Fetal membranes are specialized tissues that surround and protect a developing fetus throughout pregnancy. Their presence is fundamental for a healthy pregnancy, providing an environment that supports growth and safeguards the fetus from external forces and potential harm.
What Fetal Membranes Are
Fetal membranes are extraembryonic membranes that enclose the embryo and fetus. They develop from the zygote and are not considered maternal tissue. These membranes generally position themselves within the uterus, forming a protective sac around the developing life. There are four main types of fetal membranes: the amnion, chorion, yolk sac, and allantois.
Roles of Individual Membranes
The amnion is the innermost membrane directly enclosing the fetus and the amniotic fluid. This thin, transparent membrane produces the amniotic fluid, which fills the amniotic sac.
The chorion is the outer membrane, positioned external to the amnion. The chorion plays a significant role in forming the fetal part of the placenta. It features chorionic villi, which are extensions that invade the uterine lining, establishing a connection for nutrient and waste exchange between mother and fetus.

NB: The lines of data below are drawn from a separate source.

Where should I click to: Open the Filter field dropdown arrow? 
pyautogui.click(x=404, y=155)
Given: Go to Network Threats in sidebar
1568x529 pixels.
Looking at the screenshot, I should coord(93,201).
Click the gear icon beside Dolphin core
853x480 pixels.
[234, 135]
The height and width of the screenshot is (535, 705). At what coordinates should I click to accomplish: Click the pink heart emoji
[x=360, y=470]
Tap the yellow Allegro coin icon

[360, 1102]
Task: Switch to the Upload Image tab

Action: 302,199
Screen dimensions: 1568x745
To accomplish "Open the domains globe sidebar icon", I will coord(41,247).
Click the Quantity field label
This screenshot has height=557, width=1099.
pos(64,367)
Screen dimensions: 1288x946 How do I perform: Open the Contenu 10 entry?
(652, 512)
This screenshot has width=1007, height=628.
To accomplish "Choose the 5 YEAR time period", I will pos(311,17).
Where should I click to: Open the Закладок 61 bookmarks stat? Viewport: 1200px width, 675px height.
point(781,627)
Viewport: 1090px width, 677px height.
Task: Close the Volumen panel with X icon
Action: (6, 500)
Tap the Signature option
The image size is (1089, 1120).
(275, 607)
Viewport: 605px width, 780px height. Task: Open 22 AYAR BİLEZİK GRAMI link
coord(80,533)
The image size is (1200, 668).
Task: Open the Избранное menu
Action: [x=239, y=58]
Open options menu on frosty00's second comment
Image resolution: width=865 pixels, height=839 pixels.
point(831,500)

The yolk sac is a small, membranous structure outside the embryo, connecting to the midgut via the yolk stalk. In humans, it does not contain yolk. It provides temporary nourishment, facilitates gas exchange, and is a primary site for early blood cell formation. The yolk sac also produces germ cells and contributes to the formation of the gastrointestinal system and reproductive organs. This structure typically regresses by about 15 weeks of gestation.
The allantois is an outgrowth from the caudal end of the yolk sac. While small and somewhat regressed in humans, it contributes to the development of the umbilical cord by forming its blood vessels, the umbilical arteries and vein. The base of the allantois also contributes to the formation of the upper part of the urinary bladder.
How Membranes Protect and Support Fetal Development
The amniotic fluid, contained within the amnion, acts as a shock absorber, protecting the fetus from external trauma and mechanical pressures. This fluid also helps maintain a consistent temperature around the fetus, creating a stable thermal environment for its development. The fluid volume, typically ranging from 500 to 1000 ml at term, allows for free fetal movement, which is important for proper musculoskeletal development. Fetal breathing movements, involving the inhalation and swallowing of amniotic fluid, are also crucial for lung and digestive system development.
The chorion and amnion work together to form a barrier against ascending infections from the vagina. The chorion, with its villi, forms the fetal part of the placenta, facilitating the transfer of oxygen and nutrients from the mother’s blood to the fetus. Simultaneously, waste products from the fetus are transferred back to the mother for excretion. The rupture of these membranes, commonly known as “water breaking,” is a natural event signaling the onset of labor. This event increases prostaglandin production and decreases cushioning, both of which contribute to the frequency and intensity of uterine contractions.
Common Conditions Affecting Fetal Membranes
Premature Rupture of Membranes (PROM) occurs when the amniotic sac breaks before labor begins. If this happens before 37 weeks of pregnancy, it is termed preterm PROM (PPROM) and is a significant cause of preterm births. PROM increases the risk of infection for both the mother and the fetus, with the risk rising the longer the membranes remain open. Other implications include umbilical cord compression and placental abruption.
Chorioamnionitis is an infection and inflammation of the fetal membranes and amniotic fluid. This condition is typically caused by bacteria, such as E. coli and group B streptococci, that ascend from the vagina or anus. Risk factors include prolonged labor, premature rupture of membranes, and frequent vaginal examinations after the water breaks. Chorioamnionitis can lead to complications such as preterm birth, maternal sepsis, and neonatal infections like pneumonia or meningitis.
Amniotic fluid disorders involve an abnormal volume of amniotic fluid. Polyhydramnios refers to an excessive accumulation of amniotic fluid, occurring in about 1% of pregnancies. This can lead to preterm labor, premature rupture of membranes, and may indicate fetal anomalies. Conversely, oligohydramnios is characterized by insufficient amniotic fluid, affecting approximately 11% of pregnancies. Too little fluid can result in poor fetal lung development, umbilical cord compression, and delayed fetal growth.